Così a volte il mio demone mi ha insinuato un'invidia per gli accusati sui quali incombesse la pena capitale, e subito ne ho riso, perché sarebbe costata la stessa sbrigativa disinvoltura di cui ho fatto tanta esperienza. Resta la domanda su che cosa avrei fatto – nella mia condizione è naturale, tanto più se si sta leggendo l'Apologia di Socrate - di fronte all'incombenza della condanna a morte: ma non occorre che vi dica la mia risposta.

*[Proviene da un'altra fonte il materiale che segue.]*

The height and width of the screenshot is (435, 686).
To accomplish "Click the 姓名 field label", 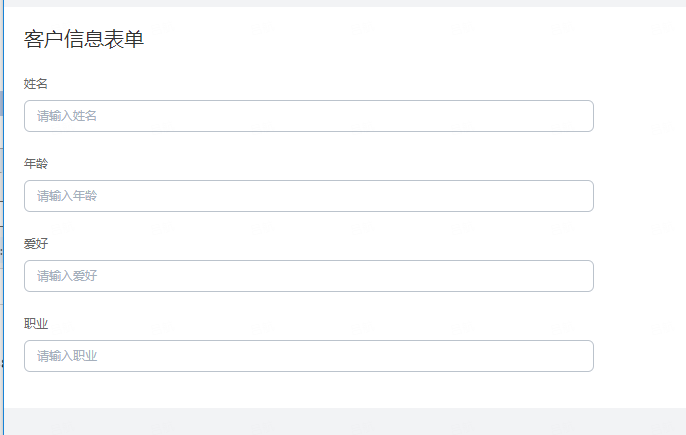I will 35,84.
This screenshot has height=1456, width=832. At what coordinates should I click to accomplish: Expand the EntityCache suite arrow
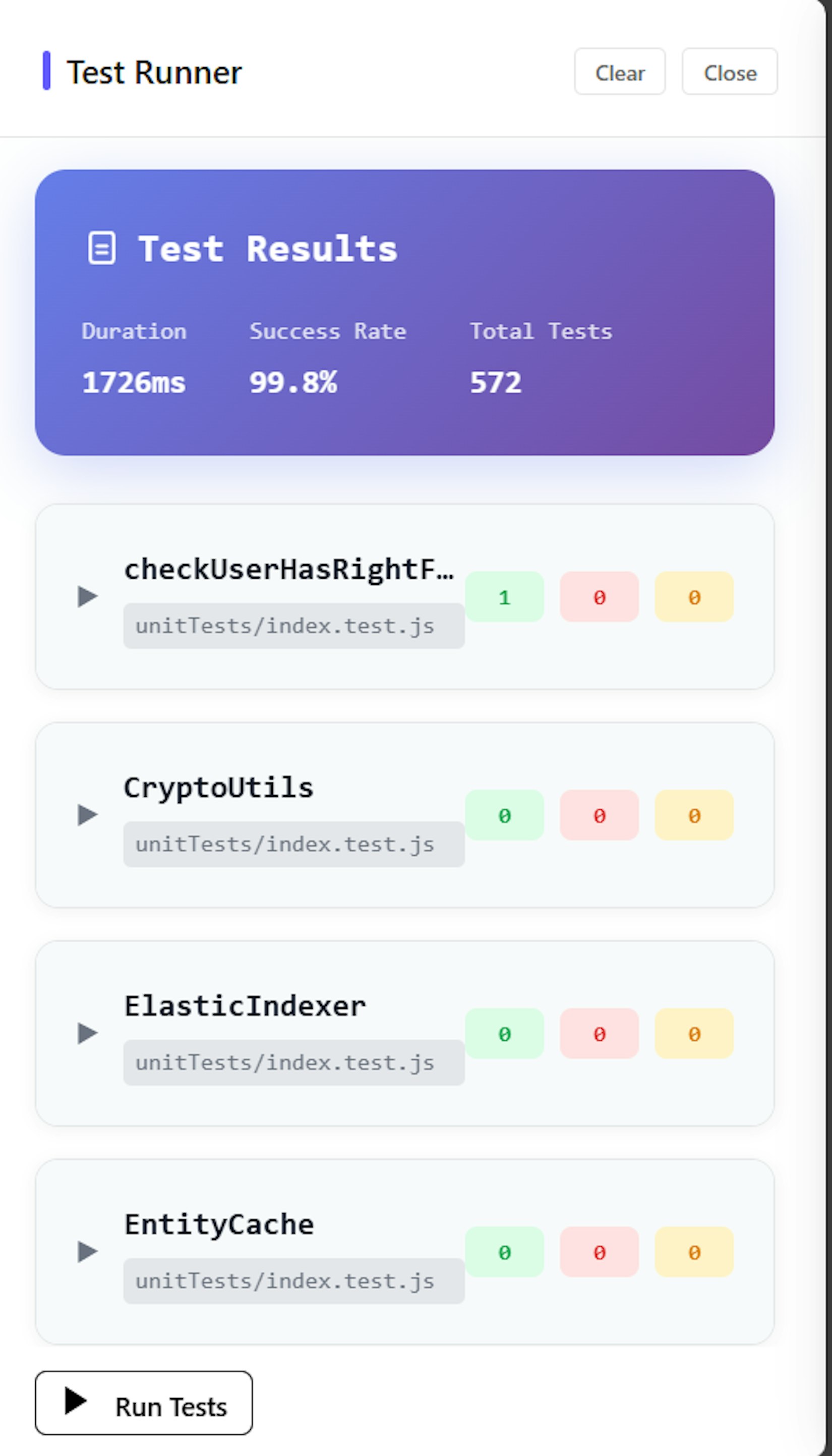87,1252
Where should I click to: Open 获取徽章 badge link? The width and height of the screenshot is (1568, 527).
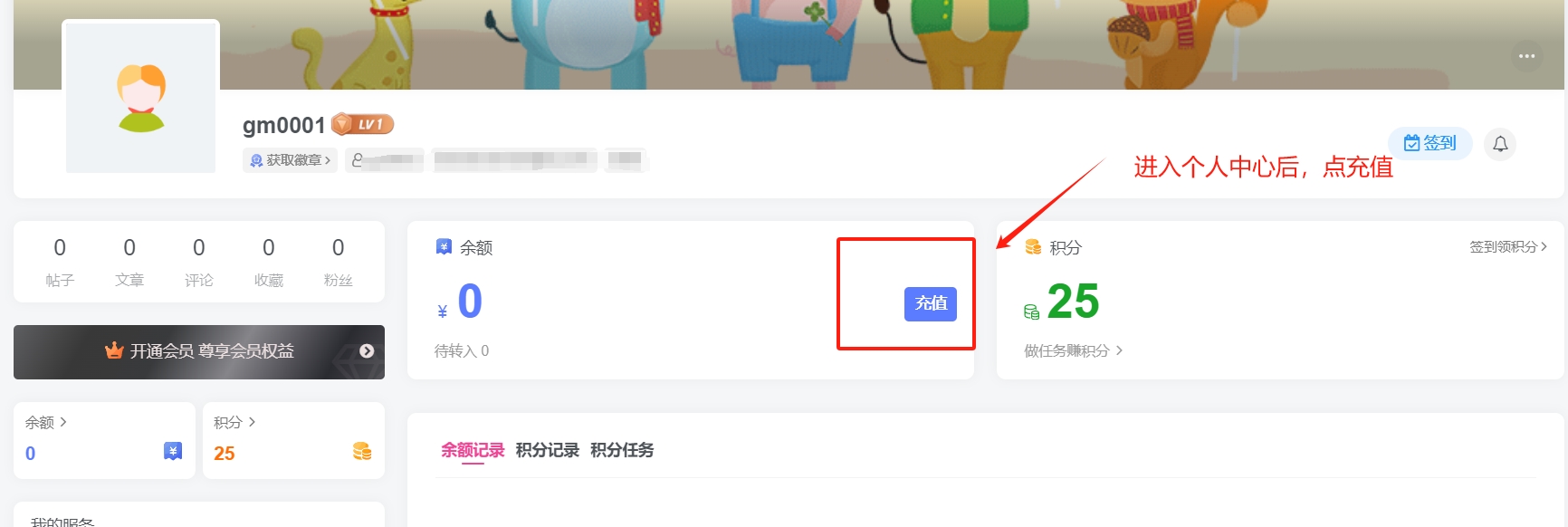pyautogui.click(x=290, y=160)
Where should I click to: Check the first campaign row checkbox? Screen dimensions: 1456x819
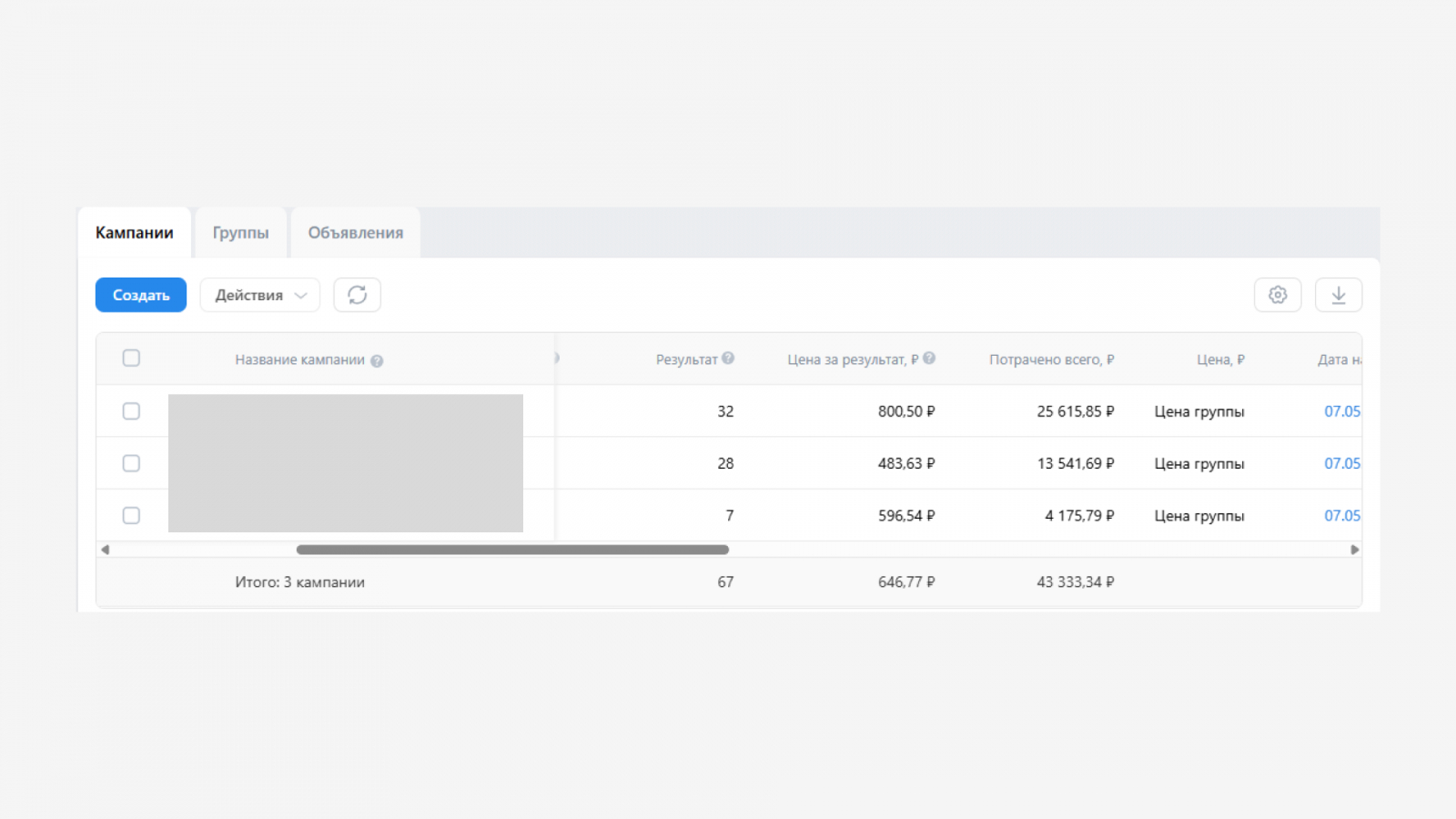pyautogui.click(x=131, y=411)
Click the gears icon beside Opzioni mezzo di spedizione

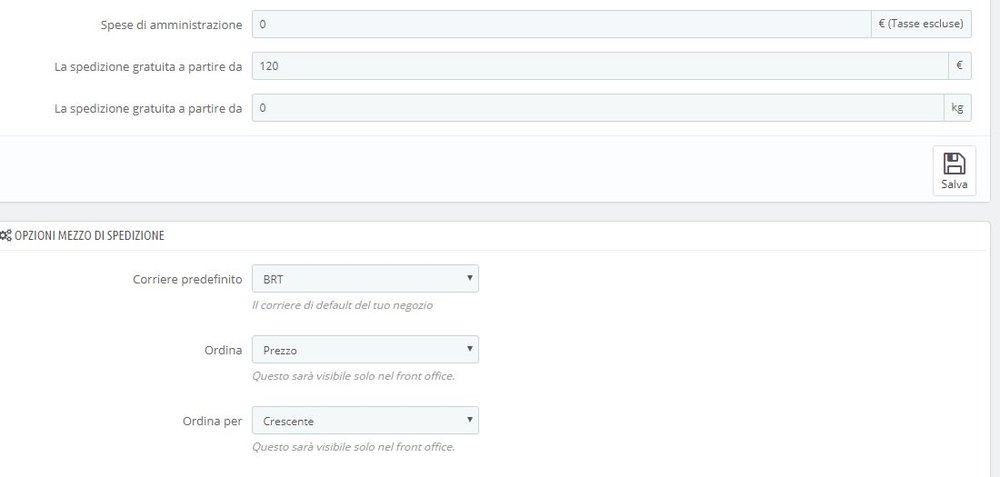[5, 235]
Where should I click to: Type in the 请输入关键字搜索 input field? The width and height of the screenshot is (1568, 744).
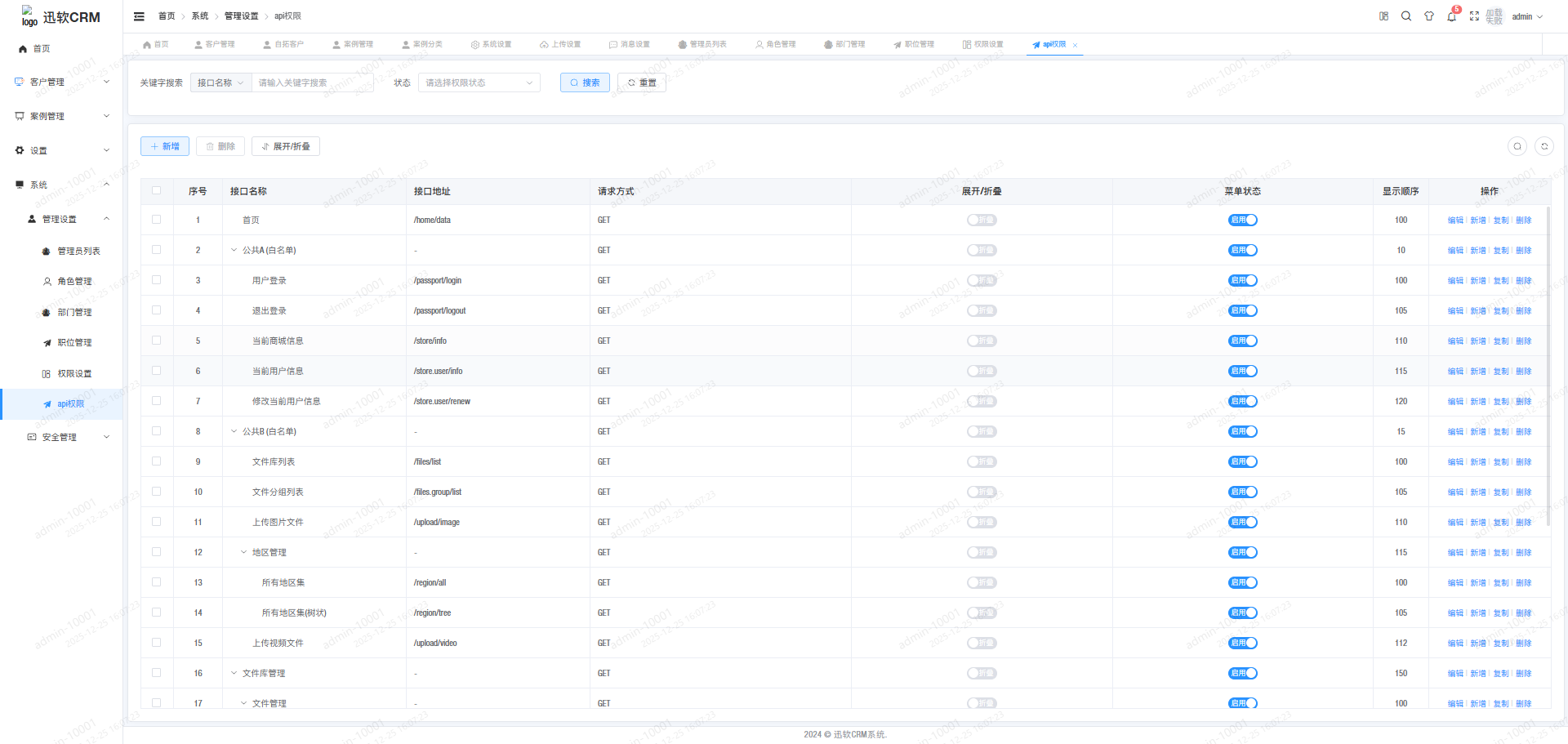[x=312, y=82]
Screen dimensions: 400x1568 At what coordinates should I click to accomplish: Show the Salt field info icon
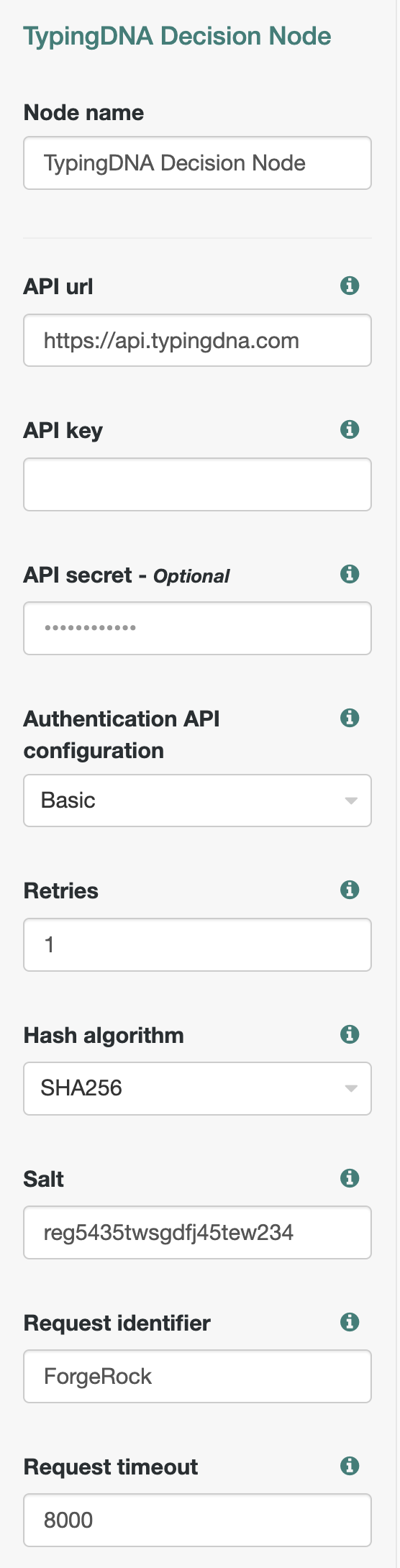[350, 1178]
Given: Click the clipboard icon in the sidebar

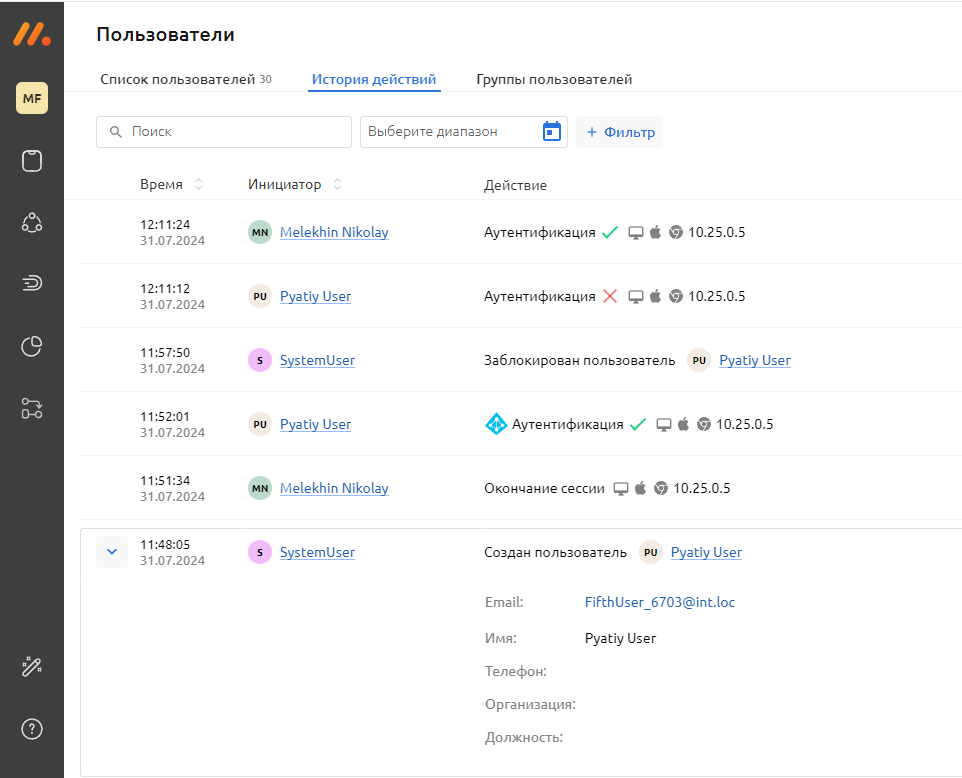Looking at the screenshot, I should [31, 160].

Voi non ci crederete, ma Socrate aveva a che fare con l'accusa di mostrarsi "arrogante" e, di più, "antipatico”. Sapeva di non sapere. Andava in giro a esaminare quelli che passavano per sapienti: i politici prima, poi i letterati, i professionisti e i tecnici, e scopriva che non lo erano affatto, e solo volevano sembrarlo, agli altri e a sé. Era disinteressato, si teneva alla larga dalla carriera politica. Aveva una missione speciale: di stare addosso alla città come un tafano addosso a un cavallo di razza un po' pigro e inerte. Non esitava ad avvertire: “Un altro come me non vi capiterà facilmente, cittadini”. Sentiva in sé “qualcosa di divino e di demonico”, “una specie di voce” che non lo incitava mal a fare qualcosa, ma piuttosto a distoglierlo da qualcosa. (Morale decisiva oggi, in tempi di ritirata dalle sorti progressive). Non era, sembra, per l’una o l'altra formula di governo. Gli importava che i governanti, per essere morali, fossero competenti. Diffidava della folla, e glielo diceva: “E non vi irritate, ateniesi, se dico la verità: non c'è uomo che possa salvarsi qualora sì opponga francamente a voi o a qualsiasi altra massa popolare”. Non voleva essere maestro di nessuno, ma conversare e interrogare e rispondere a chiunque, ricco o) povero. Dopo la sua autodifesa, i giurati favorevoli alla condanna crebbero di numero.